#### [Exercise requirements]
Take from the listing each line that has the string "height".

#### [Dataset content]
-- Opening Marker --

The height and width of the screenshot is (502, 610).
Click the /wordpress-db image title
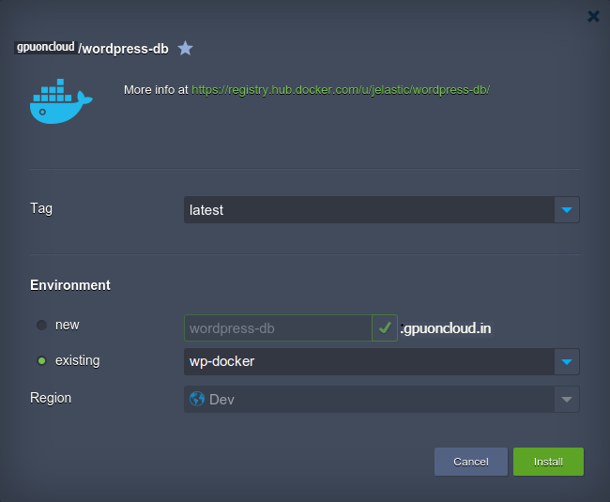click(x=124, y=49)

-- Closing Marker --
-- Opening Marker --

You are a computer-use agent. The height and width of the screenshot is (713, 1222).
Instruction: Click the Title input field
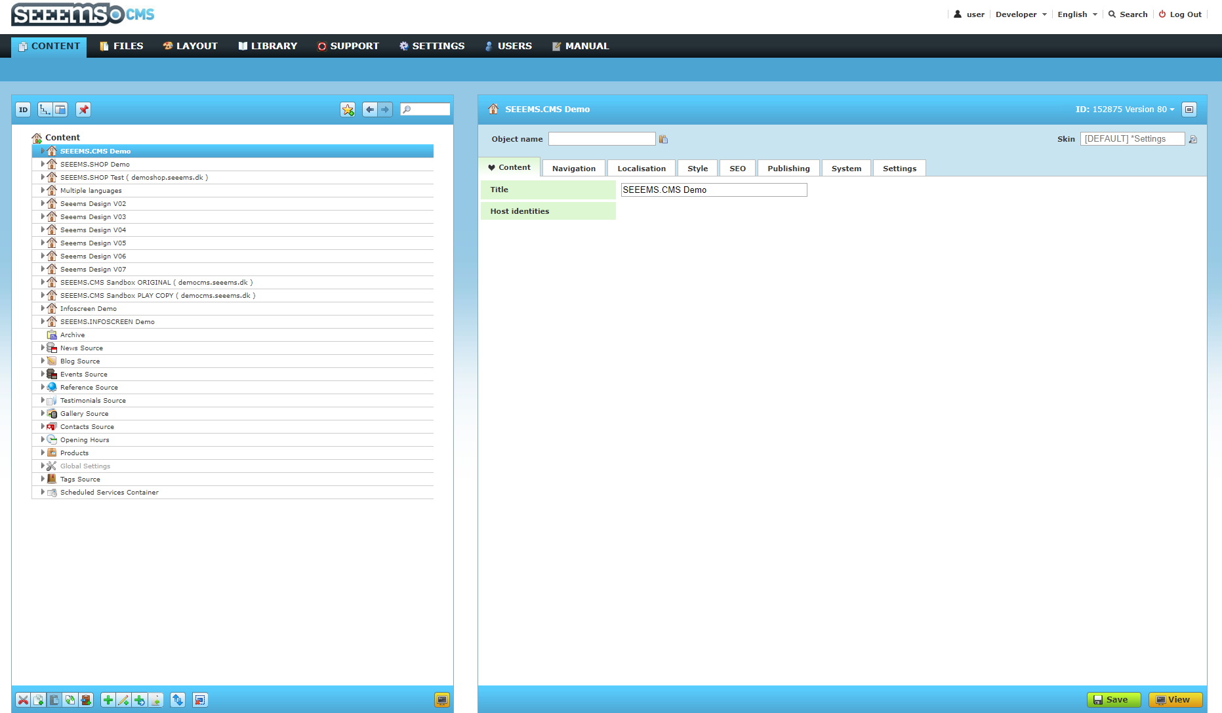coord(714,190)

-- Closing Marker --

#### [Solution to this task]
The height and width of the screenshot is (502, 610).
You are a computer-use agent. The height and width of the screenshot is (713, 1222).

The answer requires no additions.